Processes Controlling Nutrient Loss in Runoff from Winter Applied Dairy Manure

Document Type


Journal/Book Title/Conference

Soil Science Society of America: 2017 Annual International Meeting


Tampa, FL

Publication Date



Agricultural nutrient management is an issue due to nitrogen (NH4) and phosphorus (P) loss from fields and water quality degradation. Better information is needed on the risk of nutrient loss in runoff from dairy manure applied in winter. We investigated the effect of temperature on nutrient release from manure to water, and of manure quantity and placement within a snowpack on nutrient release to melting snow. Temperature did not consistently affect manure P and NH4 release during water extraction. Manure P release, but not NH4 release, was significantly influenced by the water to manure solids extraction ratio. During snowmelt, manure P release was not affected by manure placement in the snowpack, and the rate of P release decreased as application rate increased.

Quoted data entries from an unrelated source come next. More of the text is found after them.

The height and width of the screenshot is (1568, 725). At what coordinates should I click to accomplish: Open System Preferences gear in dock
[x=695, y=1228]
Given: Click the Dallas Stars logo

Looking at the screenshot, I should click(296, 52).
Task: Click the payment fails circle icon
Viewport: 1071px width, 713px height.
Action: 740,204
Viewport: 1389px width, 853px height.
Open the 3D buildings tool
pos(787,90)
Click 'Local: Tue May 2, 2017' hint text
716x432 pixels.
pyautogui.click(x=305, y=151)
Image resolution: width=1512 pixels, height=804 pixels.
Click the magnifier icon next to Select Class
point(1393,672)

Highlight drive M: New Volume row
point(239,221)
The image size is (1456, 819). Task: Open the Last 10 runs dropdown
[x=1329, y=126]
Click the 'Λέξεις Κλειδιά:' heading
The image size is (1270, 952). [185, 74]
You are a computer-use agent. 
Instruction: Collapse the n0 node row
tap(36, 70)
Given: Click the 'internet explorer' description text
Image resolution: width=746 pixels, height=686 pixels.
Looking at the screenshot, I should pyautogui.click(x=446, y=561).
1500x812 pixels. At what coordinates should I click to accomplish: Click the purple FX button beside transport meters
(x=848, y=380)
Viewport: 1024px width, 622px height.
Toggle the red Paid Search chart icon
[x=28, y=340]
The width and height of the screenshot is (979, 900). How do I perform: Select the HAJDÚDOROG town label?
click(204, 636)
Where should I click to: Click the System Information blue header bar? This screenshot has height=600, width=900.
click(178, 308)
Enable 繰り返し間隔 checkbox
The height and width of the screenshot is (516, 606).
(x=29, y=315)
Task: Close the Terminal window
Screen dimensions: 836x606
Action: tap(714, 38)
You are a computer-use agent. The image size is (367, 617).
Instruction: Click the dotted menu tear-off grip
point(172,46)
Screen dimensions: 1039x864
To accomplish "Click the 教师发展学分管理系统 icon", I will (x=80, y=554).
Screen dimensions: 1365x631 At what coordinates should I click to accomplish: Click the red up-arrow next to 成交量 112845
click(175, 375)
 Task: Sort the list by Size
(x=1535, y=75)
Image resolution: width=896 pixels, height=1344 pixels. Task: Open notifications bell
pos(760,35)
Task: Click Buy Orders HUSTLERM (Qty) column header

Water extraction data can reliably estimate P release from manure during snowmelt, but snowmelt water interaction with more solids manure and subsequent P release is incomplete compared to liquid manures. The rate of manure NH4 released during snowmelt was the same regardless of application rate. For the semi-solid manure, NH4 released during snowmelt increased with the depth of snow covering it, mostly likely due to less NH3 volatilization. For the liquid manure, there was no effect of manure placement within the snowpack on NH4 released during snowmelt. Water extraction data can also reliably estimate manure NH4 release during snowmelt, but NH3 volatilization needs to be considered for liquid manures at all placements in a snowpack and semi-solid manures applied on top of snow.